(DATASET EXTRACT)
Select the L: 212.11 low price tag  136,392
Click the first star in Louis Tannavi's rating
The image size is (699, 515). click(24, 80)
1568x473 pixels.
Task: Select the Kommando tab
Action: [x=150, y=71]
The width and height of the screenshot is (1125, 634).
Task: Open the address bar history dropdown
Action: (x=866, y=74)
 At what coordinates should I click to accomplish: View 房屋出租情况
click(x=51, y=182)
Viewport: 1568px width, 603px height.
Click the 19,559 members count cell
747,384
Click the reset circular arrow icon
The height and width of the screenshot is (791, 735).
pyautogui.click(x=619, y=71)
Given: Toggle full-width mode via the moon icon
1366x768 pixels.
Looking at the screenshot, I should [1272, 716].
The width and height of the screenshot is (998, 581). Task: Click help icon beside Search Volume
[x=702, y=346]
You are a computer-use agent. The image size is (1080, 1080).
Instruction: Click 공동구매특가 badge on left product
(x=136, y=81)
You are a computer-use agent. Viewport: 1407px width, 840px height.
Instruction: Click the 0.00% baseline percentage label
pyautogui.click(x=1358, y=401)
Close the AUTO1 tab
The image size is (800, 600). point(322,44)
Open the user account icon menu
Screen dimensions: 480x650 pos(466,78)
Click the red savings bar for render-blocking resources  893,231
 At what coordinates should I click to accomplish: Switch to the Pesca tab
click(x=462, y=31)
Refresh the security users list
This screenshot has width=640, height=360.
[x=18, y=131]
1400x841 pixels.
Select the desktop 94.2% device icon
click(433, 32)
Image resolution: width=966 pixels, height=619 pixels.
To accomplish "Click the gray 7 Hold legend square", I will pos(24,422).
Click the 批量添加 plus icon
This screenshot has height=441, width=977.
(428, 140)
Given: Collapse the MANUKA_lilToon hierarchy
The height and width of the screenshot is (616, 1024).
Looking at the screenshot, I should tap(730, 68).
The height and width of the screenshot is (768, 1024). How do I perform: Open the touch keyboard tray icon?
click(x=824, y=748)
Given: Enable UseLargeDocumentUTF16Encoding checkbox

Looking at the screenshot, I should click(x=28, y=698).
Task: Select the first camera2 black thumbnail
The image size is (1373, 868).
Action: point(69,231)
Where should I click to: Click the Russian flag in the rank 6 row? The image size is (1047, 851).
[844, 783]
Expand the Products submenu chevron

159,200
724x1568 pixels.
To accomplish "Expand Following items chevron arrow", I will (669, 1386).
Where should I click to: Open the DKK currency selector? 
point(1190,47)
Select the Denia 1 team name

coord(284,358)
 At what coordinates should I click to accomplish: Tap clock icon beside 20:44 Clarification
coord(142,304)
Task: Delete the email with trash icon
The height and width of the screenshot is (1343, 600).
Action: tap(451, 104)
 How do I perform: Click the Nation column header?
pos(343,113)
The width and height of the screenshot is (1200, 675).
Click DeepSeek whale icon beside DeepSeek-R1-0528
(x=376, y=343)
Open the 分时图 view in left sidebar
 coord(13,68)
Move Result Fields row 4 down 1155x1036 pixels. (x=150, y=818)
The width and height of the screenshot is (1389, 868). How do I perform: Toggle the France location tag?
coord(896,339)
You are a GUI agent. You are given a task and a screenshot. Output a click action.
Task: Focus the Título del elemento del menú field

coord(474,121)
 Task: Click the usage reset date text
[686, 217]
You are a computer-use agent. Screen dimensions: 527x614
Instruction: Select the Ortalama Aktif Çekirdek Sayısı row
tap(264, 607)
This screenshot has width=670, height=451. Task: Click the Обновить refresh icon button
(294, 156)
(End DATASET EXTRACT)
▶ _BRIEF_: Please retype all of the records, keeping each line exactly as it is.

▶ _RESPONSE TO THE TASK_:
Select the L: 212.11 low price tag  136,392
Click the first star in Louis Tannavi's rating
The image size is (699, 515). click(24, 80)
1568x473 pixels.
Task: Select the Kommando tab
Action: [x=150, y=71]
The width and height of the screenshot is (1125, 634).
Task: Open the address bar history dropdown
Action: (x=866, y=74)
 At what coordinates should I click to accomplish: View 房屋出租情况
click(x=51, y=182)
Viewport: 1568px width, 603px height.
Click the 19,559 members count cell
747,384
Click the reset circular arrow icon
The height and width of the screenshot is (791, 735).
pyautogui.click(x=619, y=71)
Given: Toggle full-width mode via the moon icon
1366x768 pixels.
Looking at the screenshot, I should [1272, 716].
The width and height of the screenshot is (998, 581). Task: Click help icon beside Search Volume
[x=702, y=346]
You are a computer-use agent. The image size is (1080, 1080).
Instruction: Click 공동구매특가 badge on left product
(x=136, y=81)
You are a computer-use agent. Viewport: 1407px width, 840px height.
Instruction: Click the 0.00% baseline percentage label
pyautogui.click(x=1358, y=401)
Close the AUTO1 tab
The image size is (800, 600). point(322,44)
Open the user account icon menu
Screen dimensions: 480x650 pos(466,78)
Click the red savings bar for render-blocking resources  893,231
 At what coordinates should I click to accomplish: Switch to the Pesca tab
click(x=462, y=31)
Refresh the security users list
This screenshot has width=640, height=360.
[x=18, y=131]
1400x841 pixels.
Select the desktop 94.2% device icon
click(433, 32)
Image resolution: width=966 pixels, height=619 pixels.
To accomplish "Click the gray 7 Hold legend square", I will pos(24,422).
Click the 批量添加 plus icon
This screenshot has height=441, width=977.
(428, 140)
Given: Collapse the MANUKA_lilToon hierarchy
The height and width of the screenshot is (616, 1024).
Looking at the screenshot, I should tap(730, 68).
The height and width of the screenshot is (768, 1024). How do I perform: Open the touch keyboard tray icon?
click(x=824, y=748)
Given: Enable UseLargeDocumentUTF16Encoding checkbox

Looking at the screenshot, I should click(x=28, y=698).
Task: Select the first camera2 black thumbnail
The image size is (1373, 868).
Action: point(69,231)
Where should I click to: Click the Russian flag in the rank 6 row? The image size is (1047, 851).
[844, 783]
Expand the Products submenu chevron

159,200
724x1568 pixels.
To accomplish "Expand Following items chevron arrow", I will (669, 1386).
Where should I click to: Open the DKK currency selector? 
point(1190,47)
Select the Denia 1 team name

coord(284,358)
 At what coordinates should I click to accomplish: Tap clock icon beside 20:44 Clarification
coord(142,304)
Task: Delete the email with trash icon
The height and width of the screenshot is (1343, 600).
Action: tap(451, 104)
 How do I perform: Click the Nation column header?
pos(343,113)
The width and height of the screenshot is (1200, 675).
Click DeepSeek whale icon beside DeepSeek-R1-0528
(x=376, y=343)
Open the 分时图 view in left sidebar
 coord(13,68)
Move Result Fields row 4 down 1155x1036 pixels. (x=150, y=818)
The width and height of the screenshot is (1389, 868). How do I perform: Toggle the France location tag?
coord(896,339)
You are a GUI agent. You are given a task and a screenshot. Output a click action.
Task: Focus the Título del elemento del menú field

coord(474,121)
 Task: Click the usage reset date text
[686, 217]
You are a computer-use agent. Screen dimensions: 527x614
Instruction: Select the Ortalama Aktif Çekirdek Sayısı row
tap(264, 607)
This screenshot has width=670, height=451. Task: Click the Обновить refresh icon button
(294, 156)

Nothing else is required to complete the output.